Confounding is an important consideration illuminated by this analysis. Respondents from communities with and without piped water were markedly different according to their reported demographics. Furthermore, the changes to the effect estimates after adjustment demonstrated that confounding by socio-economic status, age, and race existed in the association between piped water and drinking SSB. There may be residual confounding or additional confounding by other factors that were not measured. Accordingly, the associations seen here warrant further investigation in other datasets and prospective analyses.
Conclusions
Recent studies have shown that disparities exist across the United States in terms of clean tap water access and consumption(Reference Brooks, Gortmaker and Long38,Reference Stillo and MacDonald Gibson39) . Our analysis suggests that residents who lived in communities without in-home piped water may drink SSB more frequently than those who lived in communities with in-home piped water.
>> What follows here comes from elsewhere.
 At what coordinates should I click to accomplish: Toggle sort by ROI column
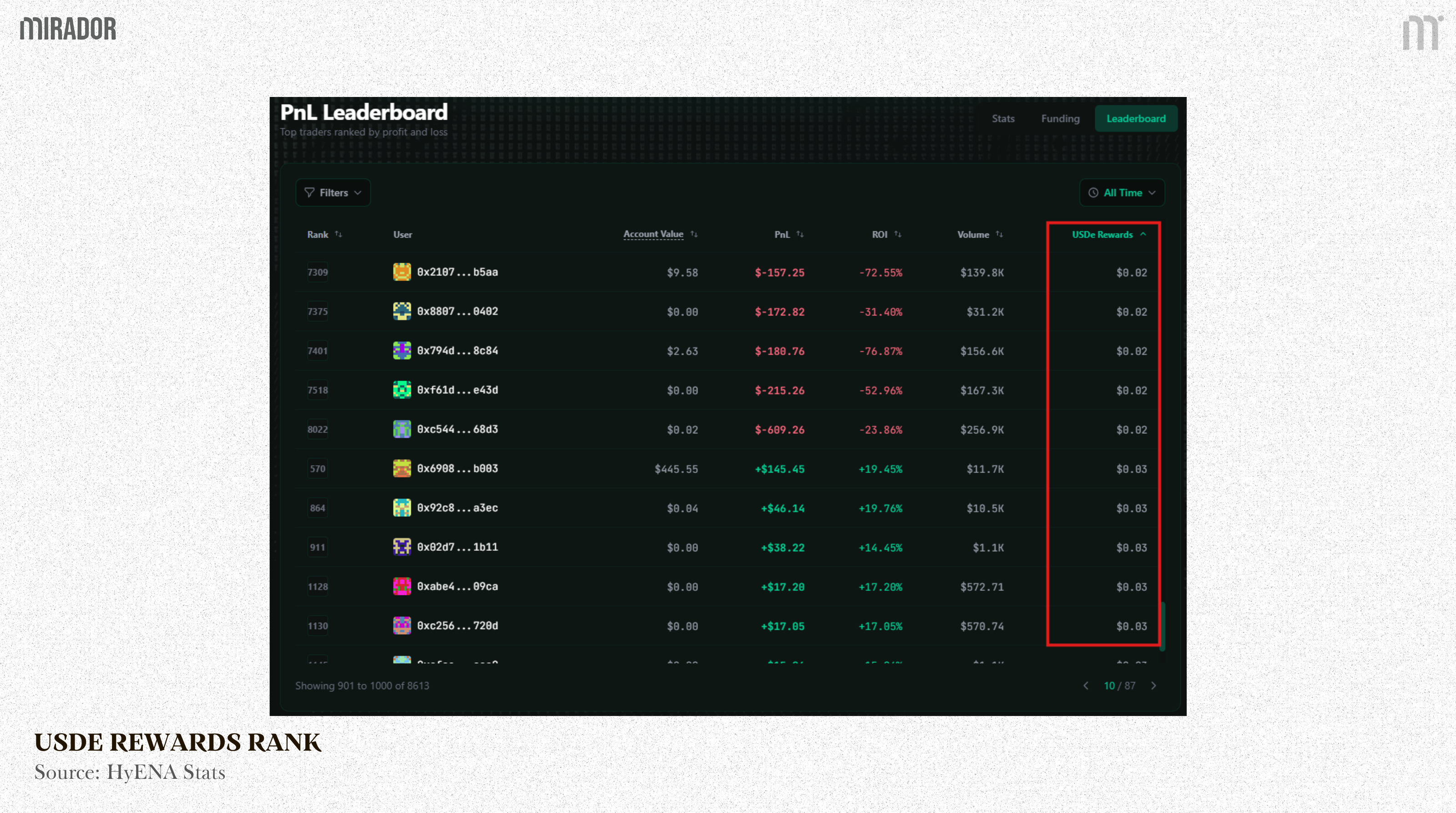(x=879, y=234)
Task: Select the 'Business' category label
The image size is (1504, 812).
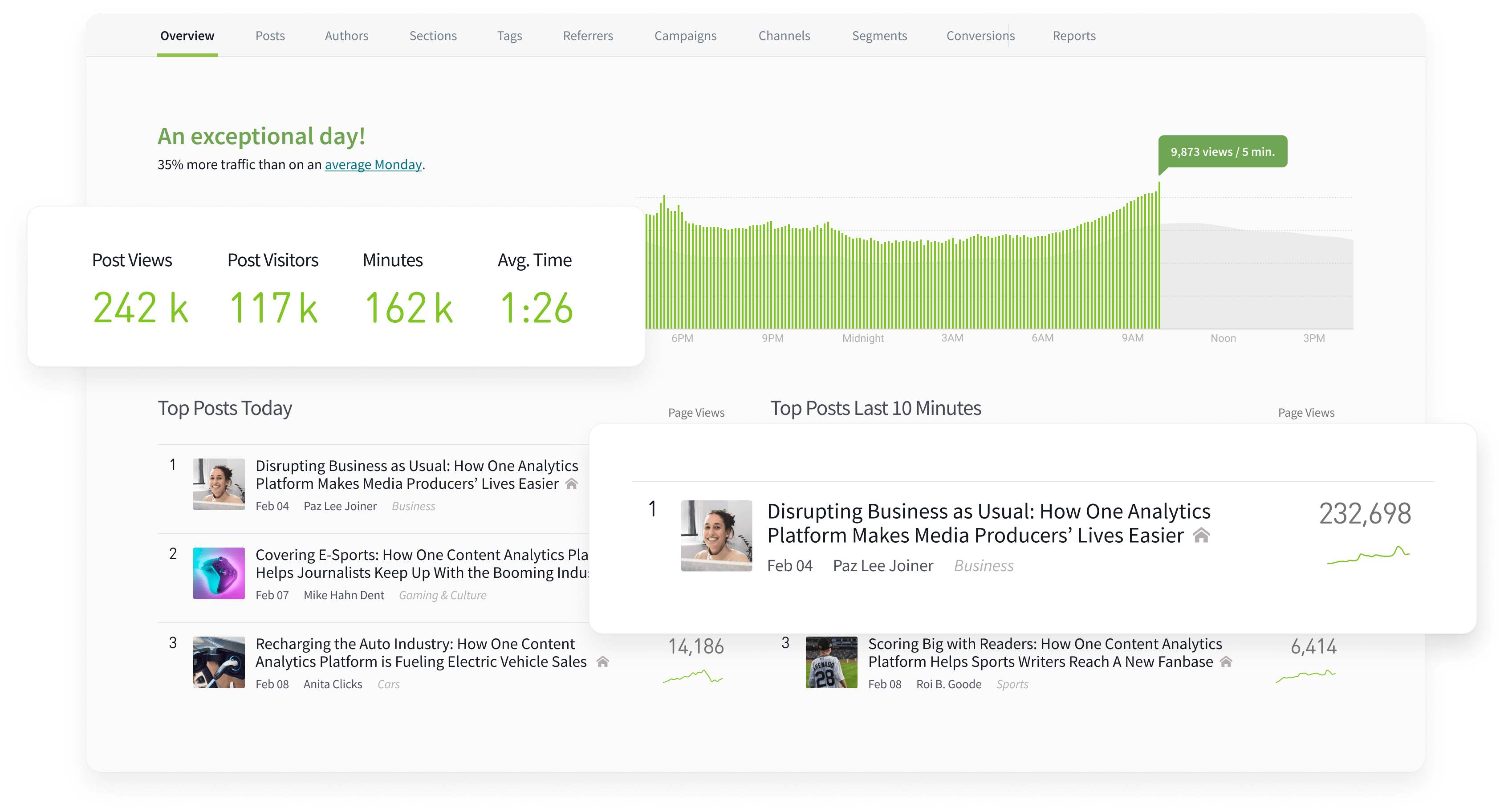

Although lacking piped water was not significantly associated with obesity in this analysis, a higher frequency of SSB consumption could lead to a number of other chronic disease outcomes and may have contributed to the association between lack of water and reported poor health. Access to in-home clean water is a key component to maintain optimal health in rural Alaska.
Disclaimer
The findings and conclusions in this report are those of the authors and do not necessarily represent the official position of the Centers for Disease Control and Prevention/the Agency for Toxic Substances and Disease Registry. Use of trade names is for identification only and does not imply endorsement by the Public Health Service or by the US Department of Health and Human Services.
Acknowledgements
Acknowledgements: Not applicable. Financial support: This research received no specific grant from any funding agency, commercial or not-for-profit sectors. Conflicts of interest: None. Authorship: E.M., S.S., A.F., K.F., L.E., P.H., T.T., M.B. and T.H. conceptualized the study. S.S., A.F. and K.F. managed the study data. E.M., S.S. and P.H. conducted the analysis and wrote the manuscript. S.S., A.F., K.F., L.E., P.H., T.T., M.B. and T.H. reviewed and contributed to the manuscript. Ethics of human subject participation: Not applicable.